The Insane History Of Female Demons
Hell hath no fury like a demon scorned.
When conservative radio show host Alex Jones takes to the airwaves to quite literally call Hillary Clinton a “demon,” you know you’re living in interesting times. But female devils, demons and underworld creatures aren’t anything new. In fact, they have a long and robust history throughout the world’s cultures. Come descend into the depths, where we’ll meet some of ancient history’s most famous demonic damsels. Between strangling infants and chopping off farmers’ heads, these apparitions were some of the busiest creatures in the otherworldly realm.
According to the pre-Christian religions of Assyria, Sumeria and Israel, demons came in both genders and preyed on mortals equally.
The Testament of Solomon is probably the most exhaustive chronicle of early demonology.

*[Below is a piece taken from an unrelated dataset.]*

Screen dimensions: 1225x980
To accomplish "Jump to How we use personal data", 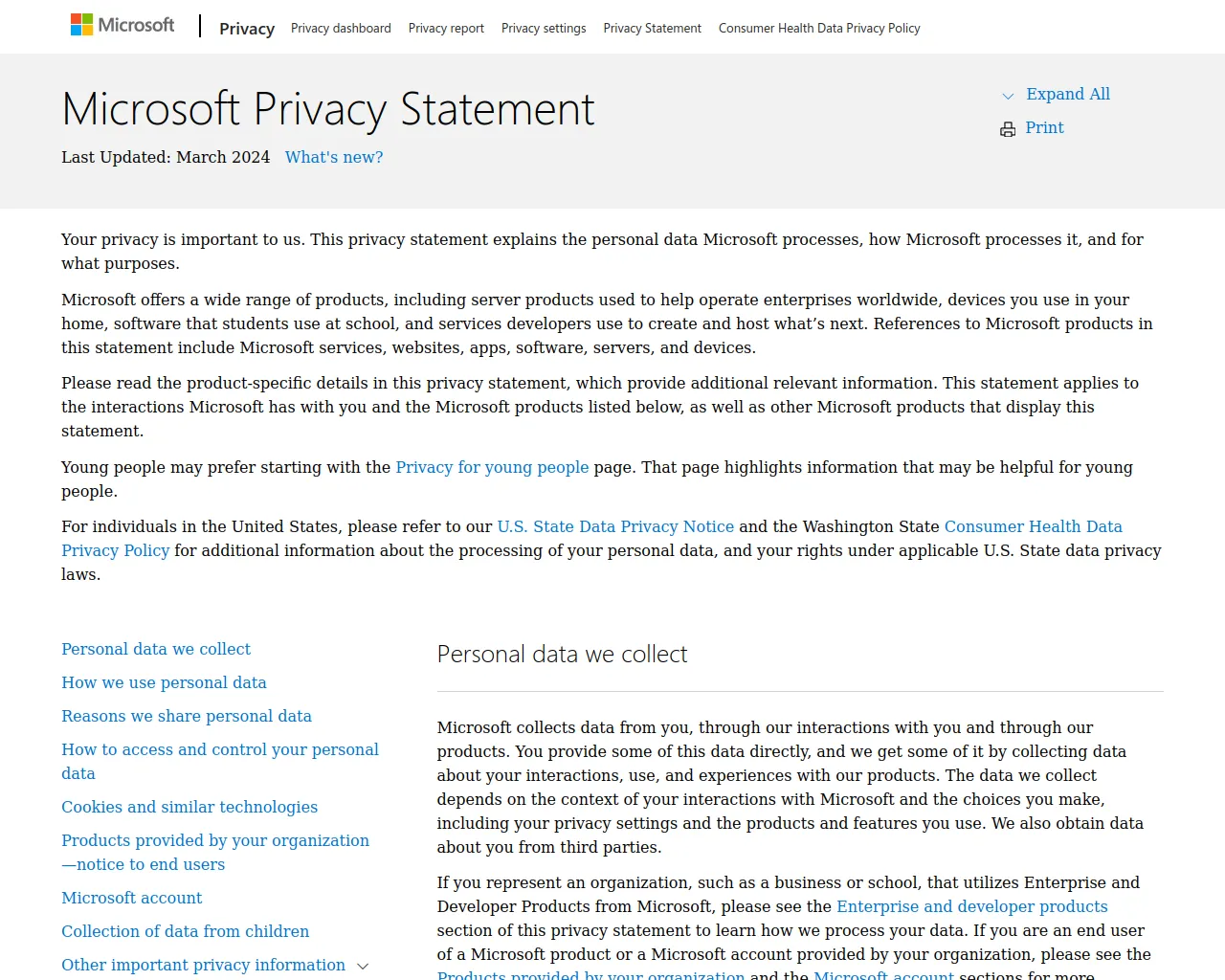I will click(164, 682).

Written sometime in the 1st century AD, it describes how the legendary biblical ruler built his namesake temple while contending with a number of demons and other spiritual creatures.
In the Testament, the male fiend Ornias takes the appearance of a beautiful woman in order to mess with a young boy constructing Solomon’s temple. Every night Ornias would appear to the boy, suck his thumb (that might be a metaphor for something) and steal half his money. The creature was vanquished when Solomon gave the boy a magic ring to throw at the demon.
That same book also introduces us to Obizuth, a female demon who wanders the globe finding women in childbirth and strangling their children in front of them. Solomon has her tied up by the hair to the front of the Temple and put on display for the people to witness his command of the fiends.
One of the most compelling tales of pre-Christian demons is Lilith, who in early versions of the Old Testament is Adam’s first wife, created by God at the same time as the first man. Unlike Eve, though, God didn’t create Lilith from Adam’s rib—instead, she’s made of “filth and dust.” When Lilith refuses to lay underneath Adam during sex, she pronounces the forbidden name of God and flies away. Her new form is a winged demon who kills mothers and children during the birthing process.
Lilith in many stories is considered the first succubus, the most famous female demons in Judeo-Christian mythology. As time went by, succubi underwent a strange metamorphosis. Instead of being naturally female, they became male demons who changed their shape to corrupt men and women alike.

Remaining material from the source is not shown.